Nur die Zahlen der Jahre 2021 und 2022 zu vergleichen, ergibt ein verzerrtes Bild. Da 2020 durch die Pandemie der Wettmarkt aufgrund von Verschiebungen und Ausfällen Umsatzeinbußen zu verzeichnen hatte, entstand im Folgejahr „ein großer Nachholbedarf“. Darüber hinaus wurde die Fußball-EM von 2020 auf 2021 verlegt und hat so einen deutlichen Umsatzbeitrag geleistet. Hingegen hat das Großereignis Wüsten-WM in Katar 2023 auch durch viele kritische Meinungen die Deutschen nicht so mitgenommen wie vielleicht zu erwarten war.

Nach einem starken Wachstum im Jahr 2021 mit einer Steigerungsrate von 16 Prozent verzeichnet der Wettmarkt nach Angaben der GGL 2022 ein Minus von 5 Prozent. Damit erreicht der Markt wieder das Niveau vor Beginn der Corona-Pandemie. Die deutsche Aufsichtsbehörde merkt auch an, dass die immer noch aktiven illegalen Online Casinos und Wettanbieter bekannt sind. Vielen haben sich schon zurückgezogen, aufgrund der Maßnahmen der GGL und weitere werden folgen. Die anstehenden Gerichtsverfahren für das Vollzugsinstrument Netzsperren, die anderen Ländern wie am Markt für Online Casinos Schweiz hervorragend funktionieren, stehen noch aus, wobei die Behörde mit einem positiven Ergebnis im Hinblick für den Jugend- und Spielerschutz rechnet. Des Weiteren wird nach wie vor stationär immer noch viel illegal gewettet. Es gibt Wettbüros ohne Lizenz im niedergelassenen Sektor und gegen diese Betreiber vorzugehen, dies gehört zum Aufgabenbereich der Bundesländer.

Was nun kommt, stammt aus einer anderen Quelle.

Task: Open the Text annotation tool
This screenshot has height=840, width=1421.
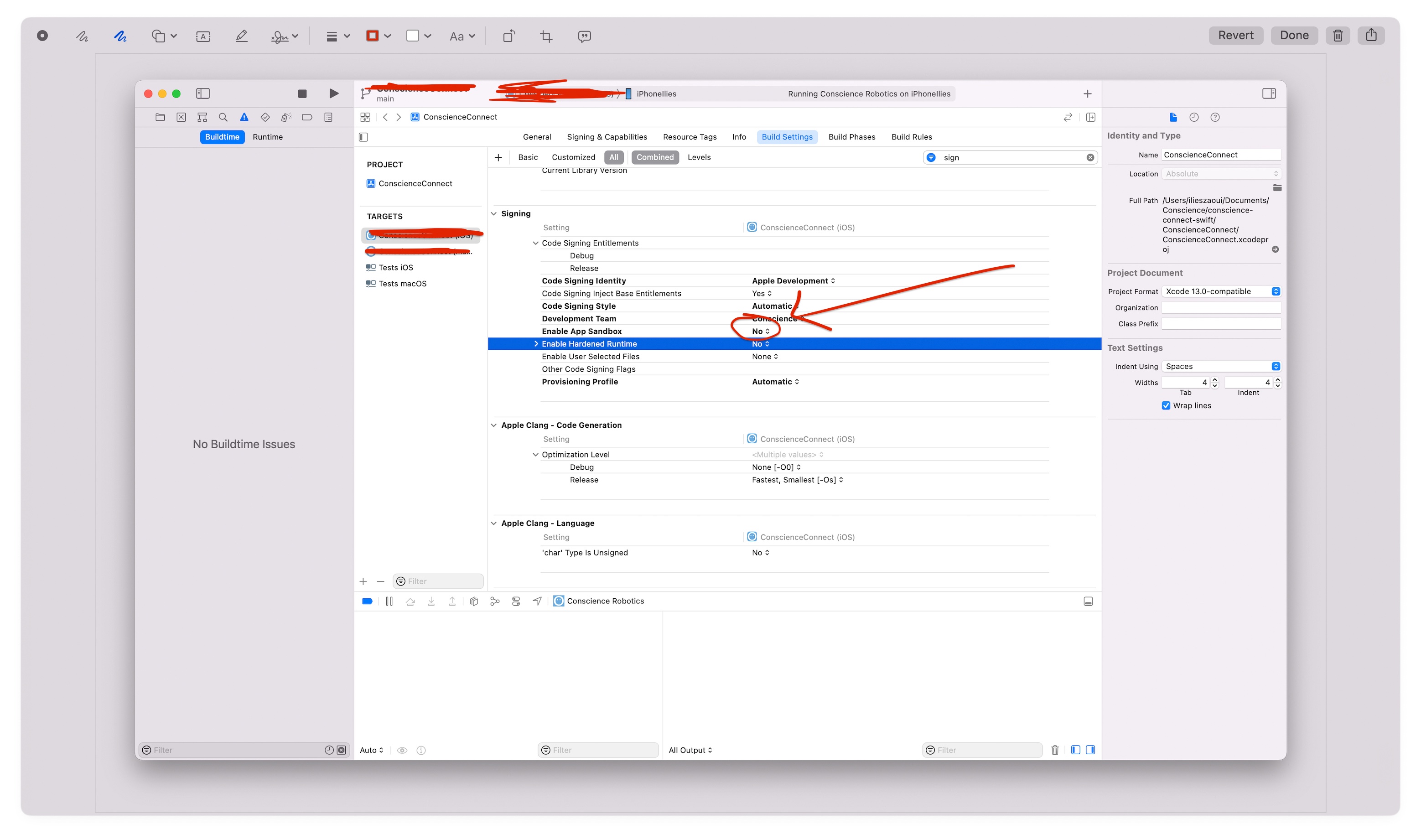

GGL scheitert mit Netzsperren für Online Casinos vor Gericht

Erstmalig hat sich Ronald Benter von der GGL zu den verlorenen Eilanträgen hinsichtlich IP-Blocking geäußert zu gleichzeitig auf die noch längst nicht gefallene endgültige Entscheidung hingewiesen: „Wir bleiben optimistisch, dass das Instrument der Netzsperren als ein letztes Mittel im Kampf gegen illegales Online Glücksspiel letztlich gerichtlich bestätigt wird.“ Lesen Sie mehr zu den Gerichtsverfahren der GGL gegen Internet-Service-Provider in diesem Artikel.

Die Daten des DSWV wollen wir nicht vernachlässigen. Es ist schon möglich, dass die Mitglieder des Verbands höhere Verluste zu verzeichnen haben als der Gesamtmarkt. Schließlich sind auch 2022 neue Lizenzen für Wettanbieter bewilligt worden, die vielleicht ebenso mit Neukundenbonus das Interesse von deren Bestandskunden geweckt haben. Eine genaue Analyse des Glücksspiel- und Wettmarkts wird ohnehin erst mit zunehmender Kanalisierung über die Jahre möglich sein, wenn es genügend Zahlen für einen Vergleich gibt.